## TASK DETAILS:
What you return should be only the lines in the entries below between the one holding "You are a computer-use agent." and the one holding "Open @notlsh___ mention link in first tweet", ends included, with every picture left out.
[GIVEN DATA — start]
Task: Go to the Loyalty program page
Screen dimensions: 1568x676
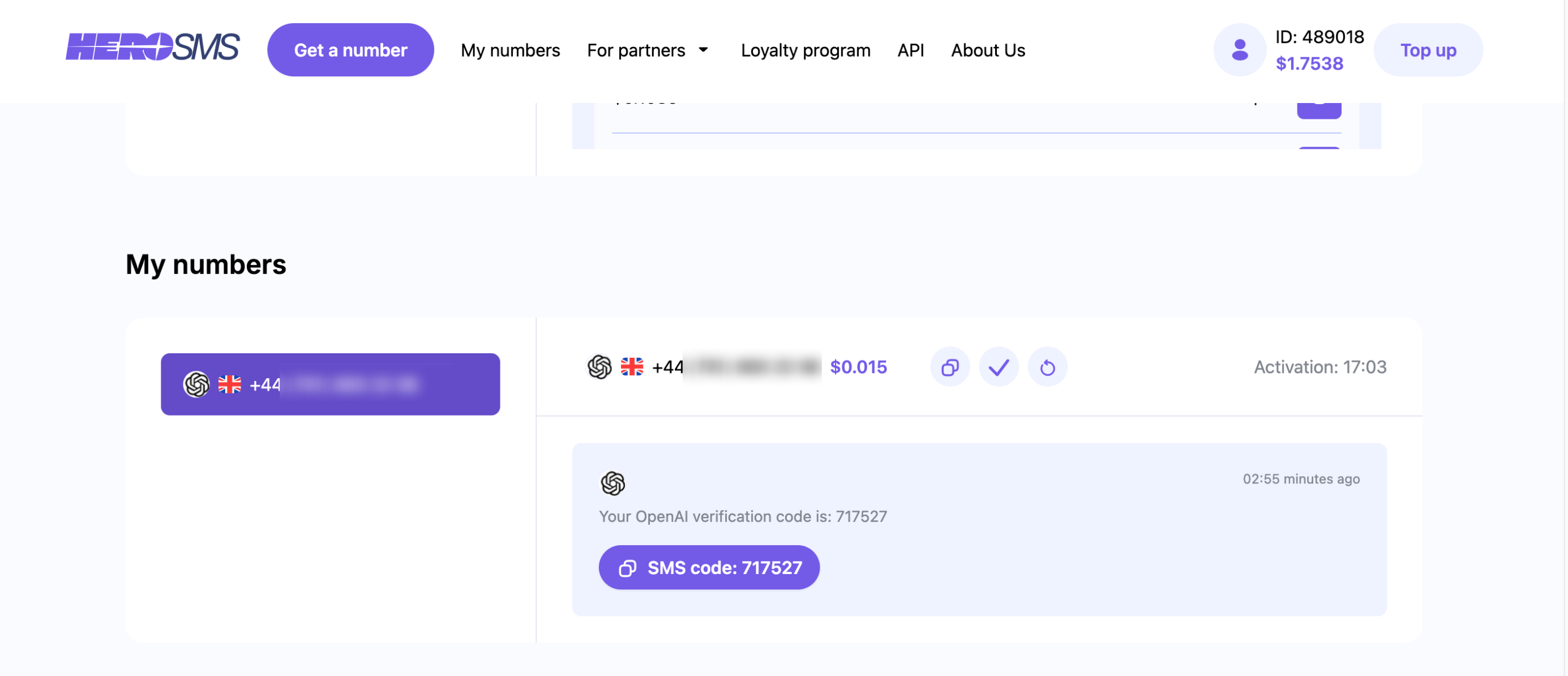Action: pos(806,50)
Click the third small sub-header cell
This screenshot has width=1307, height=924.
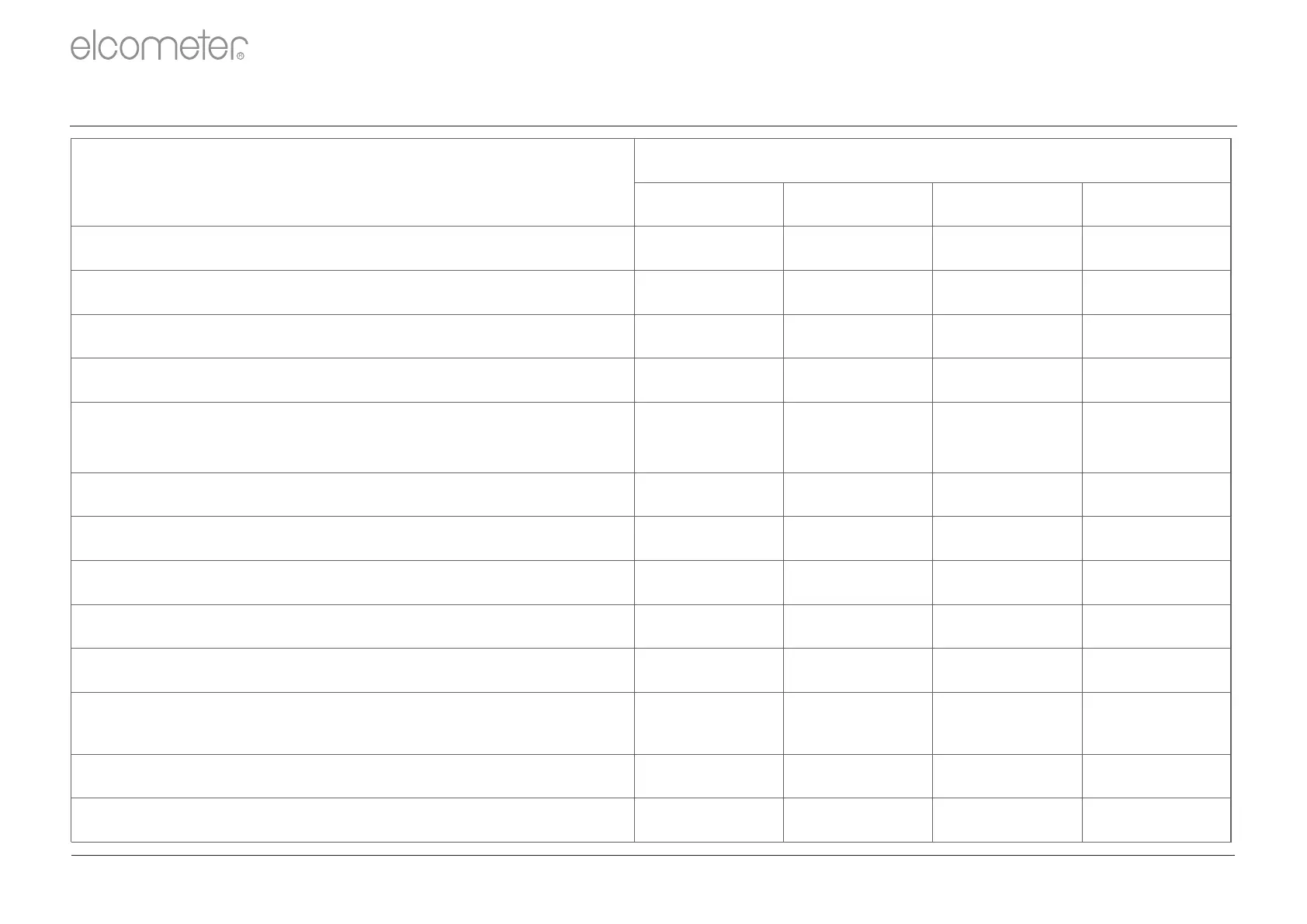pyautogui.click(x=1007, y=204)
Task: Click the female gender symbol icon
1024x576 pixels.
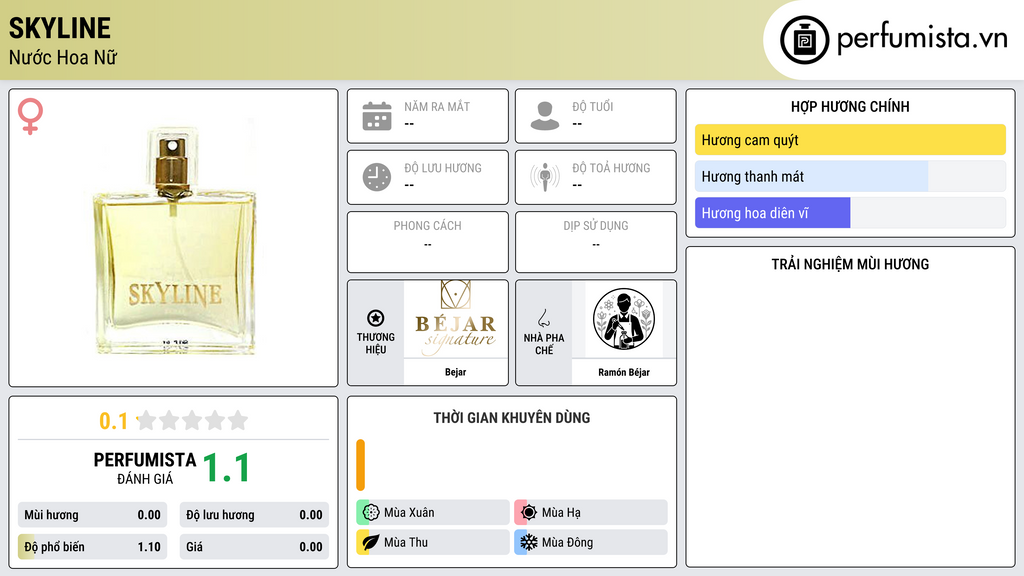Action: tap(30, 116)
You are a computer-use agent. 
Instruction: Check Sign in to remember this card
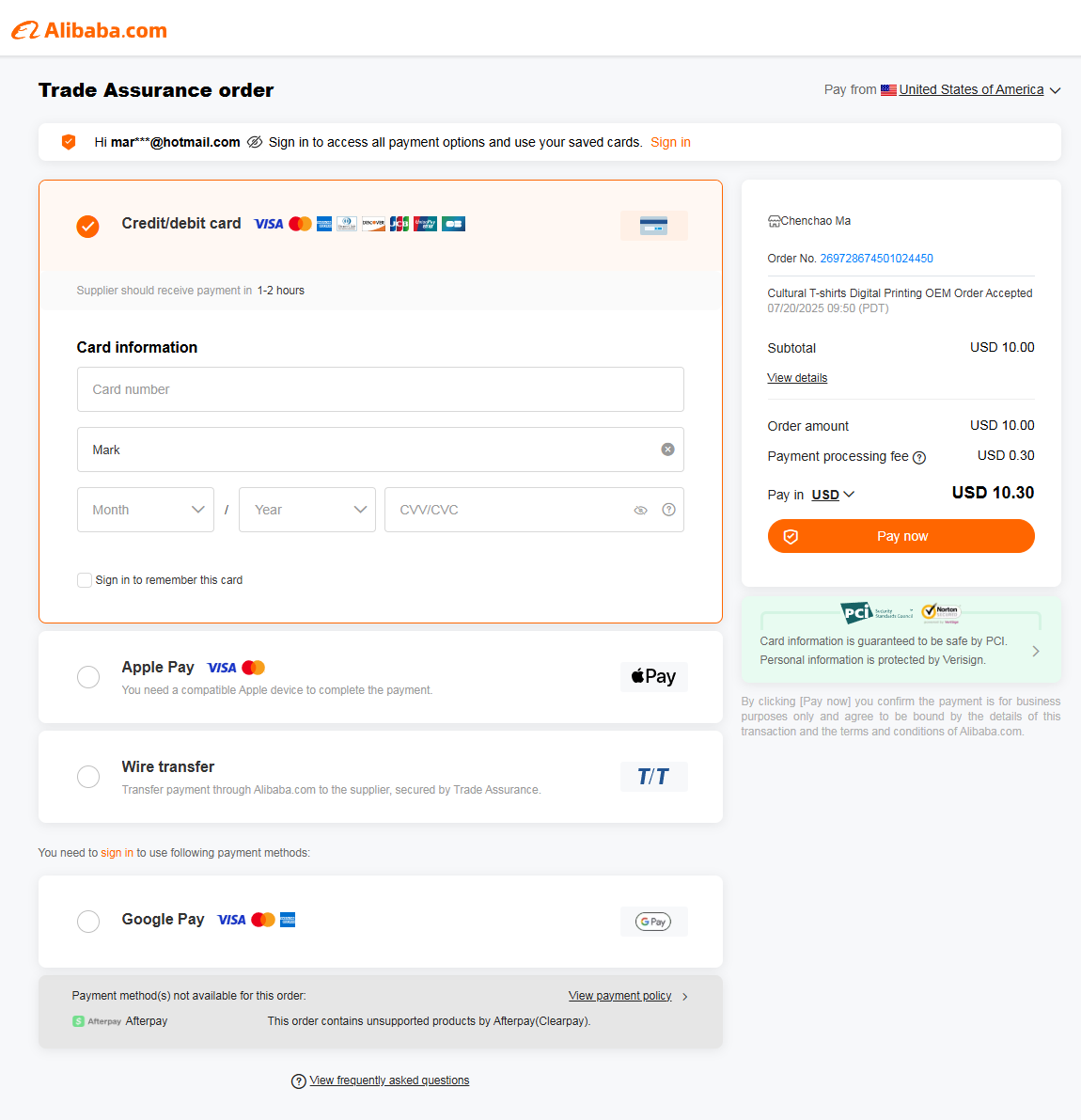85,580
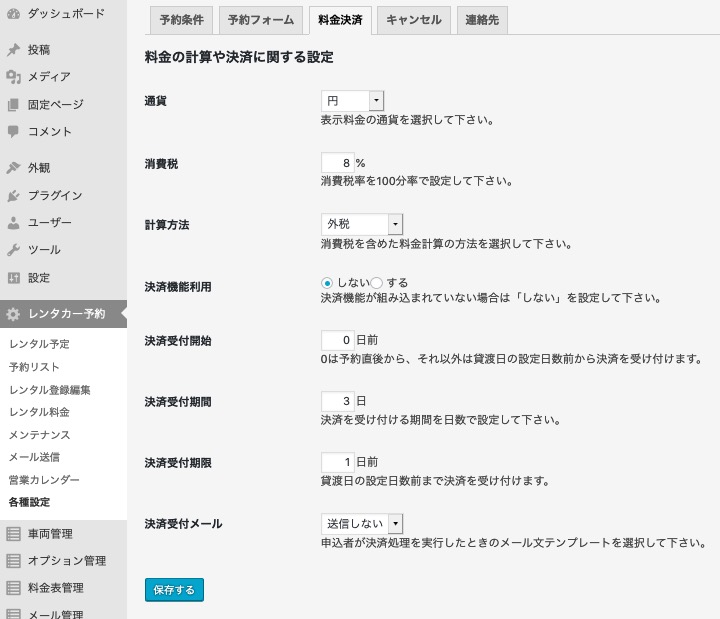The image size is (720, 619).
Task: Click the 保存する save button
Action: [x=174, y=590]
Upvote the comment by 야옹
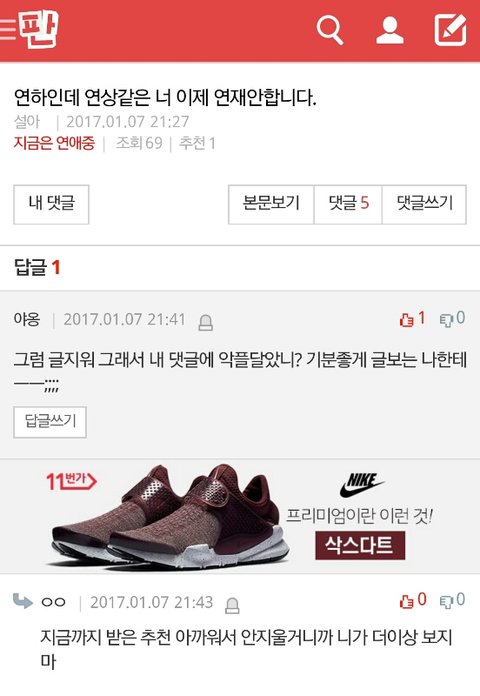This screenshot has height=696, width=480. [x=412, y=319]
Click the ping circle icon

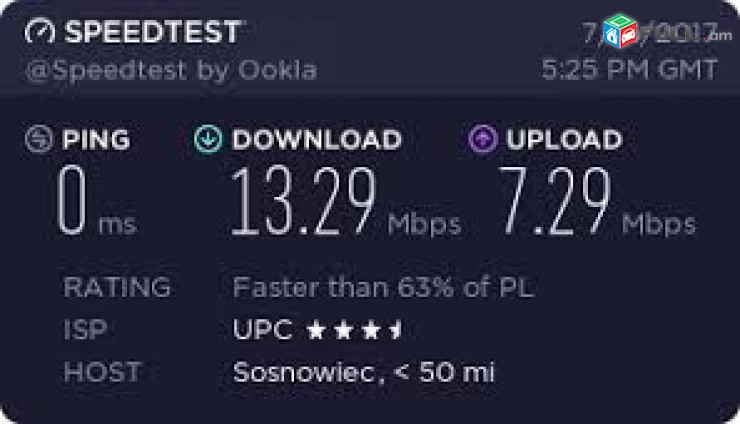click(38, 139)
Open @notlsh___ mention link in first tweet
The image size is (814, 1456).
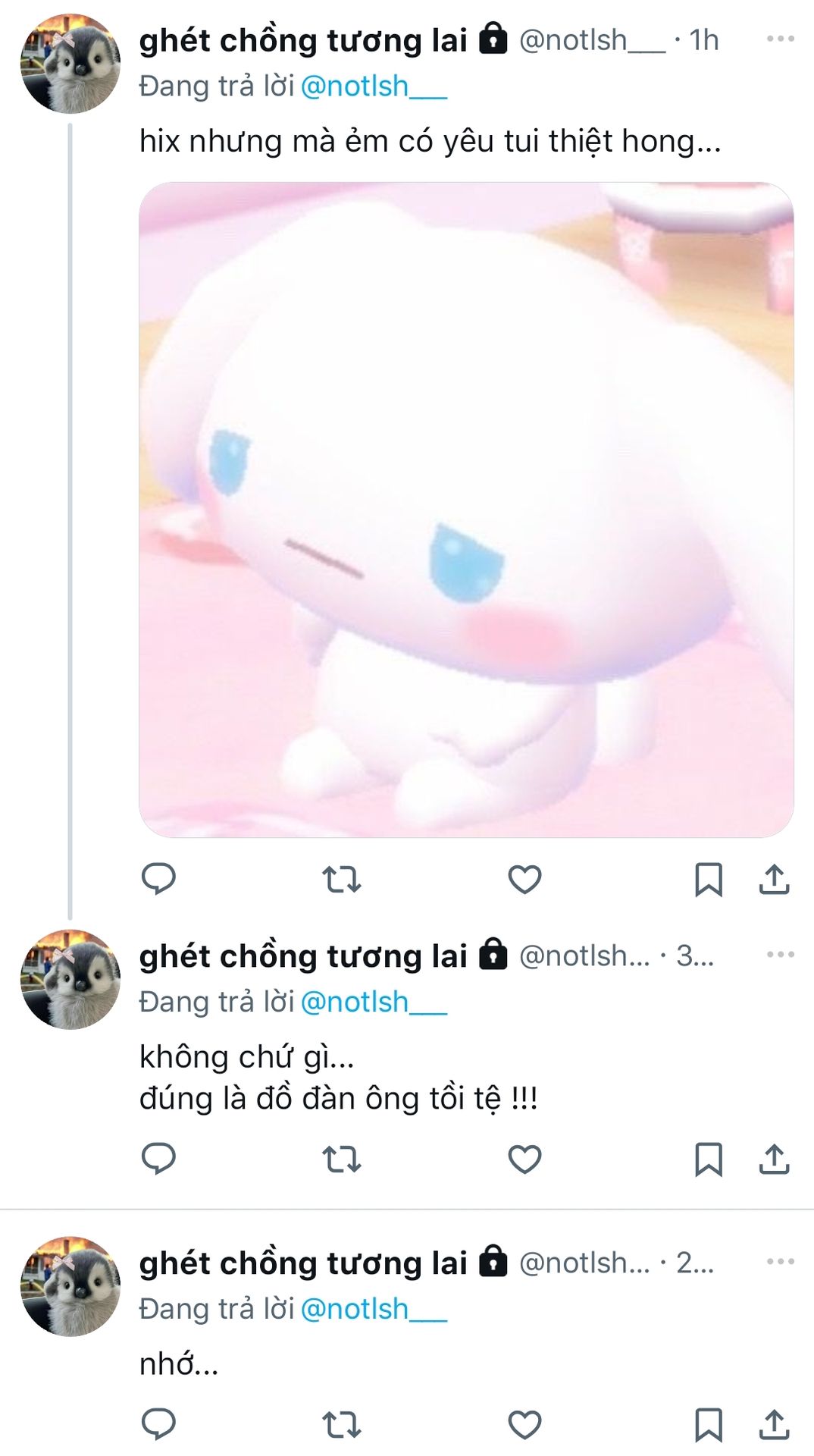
[GIVEN DATA — finish]
## YOUR SOLUTION:
You are a computer-use agent. 
Instruction: Check Sign in to remember this card
85,580
The image size is (720, 619).
Task: Click the 保存する save button
Action: [x=174, y=590]
Upvote the comment by 야옹
This screenshot has height=696, width=480. [x=412, y=319]
Click the ping circle icon

click(38, 139)
Open @notlsh___ mention link in first tweet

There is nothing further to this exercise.